Either fix should include a regression test creating a real `SiteHealthReport`
with `SiteId = "central"` and asserting the central self-report's identity is
preserved.
### HealthMonitoring-022 — `CentralHealthReportLoopTests` uses real-time `PeriodicTimer` + `Task.Delay`; flake-prone on slow CI
| | |
|--|--|
| Severity | Low |
| Category | Testing coverage |
| Status | Open |
| Location | `tests/ScadaLink.HealthMonitoring.Tests/CentralHealthReportLoopTests.cs:32-42` |
**Description**
`RunLoopBriefly` starts the hosted service with a 50 ms `PeriodicTimer` and
then `await Task.Delay(runForMs, CancellationToken.None)` (with `runForMs`
between 150 ms and 300 ms). `GeneratesCentralReports_WhenSelfIsPrimary` and
`AssignsMonotonicSequenceNumbers` both assert "at least 2 reports were
generated" within the window.
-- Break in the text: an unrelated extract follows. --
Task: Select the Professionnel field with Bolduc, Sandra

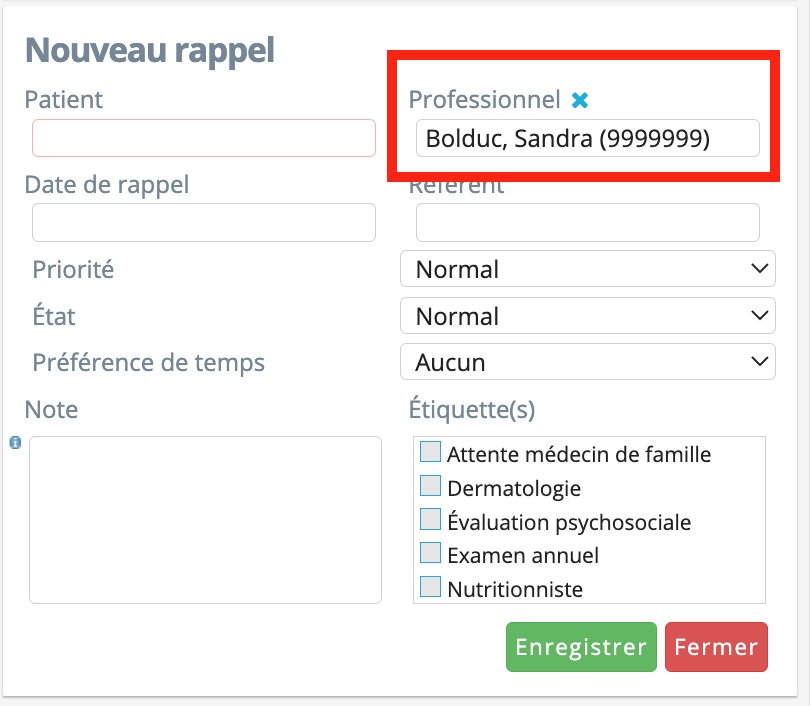Action: [587, 138]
On a heavily-contended CI runner where the
hosted-service start-up plus a couple of `PeriodicTimer` ticks can blow past
300 ms, these tests will silently flake.
The rest of the suite (`CentralHealthAggregatorTests`, `SiteHealthCollectorTests`,
`HealthReportSenderTests` partially) was deliberately refactored to use the
injected `TimeProvider` precisely to avoid this. `CentralHealthReportLoop` and
`HealthReportSender` already accept a `TimeProvider`, but the loop's
`PeriodicTimer` is still real-time because `PeriodicTimer` does not consume
the `TimeProvider` parameter.
**Recommendation**
Either (a) accept the timing-sensitivity and bump the delay budget
generously, or (b) refactor the hosted-service loop to use a
`TimeProvider.CreateTimer`-based tick mechanism so the test can advance a
fake clock and assert deterministically how many ticks fire. Option (b) is
the better long-term fix and matches the pattern used elsewhere in the
module's tests.
### HealthMonitoring-023 — `StoreAndForwardBufferDepths_IsEmptyPlaceholder` test name is stale; it now covers the default-state contract, not a placeholder
| | |
|--|--|
| Severity | Low |
| Category | Documentation & comments |
| Status | Open |
| Location | `tests/ScadaLink.HealthMonitoring.Tests/SiteHealthCollectorTests.cs:117-122` |
**Description**
The test `StoreAndForwardBufferDepths_IsEmptyPlaceholder` was originally named
to codify the HealthMonitoring-001 bug ("`SetStoreAndForwardDepths` has no
callers, so `StoreAndForwardBufferDepths` is always empty"). HealthMonitoring-001
is `Resolved``HealthReportSender` now populates per-category depths from
the S&F engine, and the same test class has `SetStoreAndForwardDepths_ReflectedInReport`
covering the populated path. The "placeholder" test still passes because it
constructs a fresh collector and never calls the setter, so its assertion
(`Assert.Empty(report.StoreAndForwardBufferDepths)`) is now testing the
**default empty state of an un-configured collector**. The HealthMonitoring-001
resolution note explicitly chose to keep it as "the collector-level
default-state test", but the test method name and the implied semantics no
longer match.
A maintainer reading the test name today will misread it as documentation that
the metric is unimplemented (which it isn't), and may waste time investigating
a non-bug.
**Recommendation**
Rename to `StoreAndForwardBufferDepths_DefaultsToEmpty_WhenSetterNotCalled`
(or similar) and update the test body's intent — purely a documentation /
maintainability fix; no behaviour change.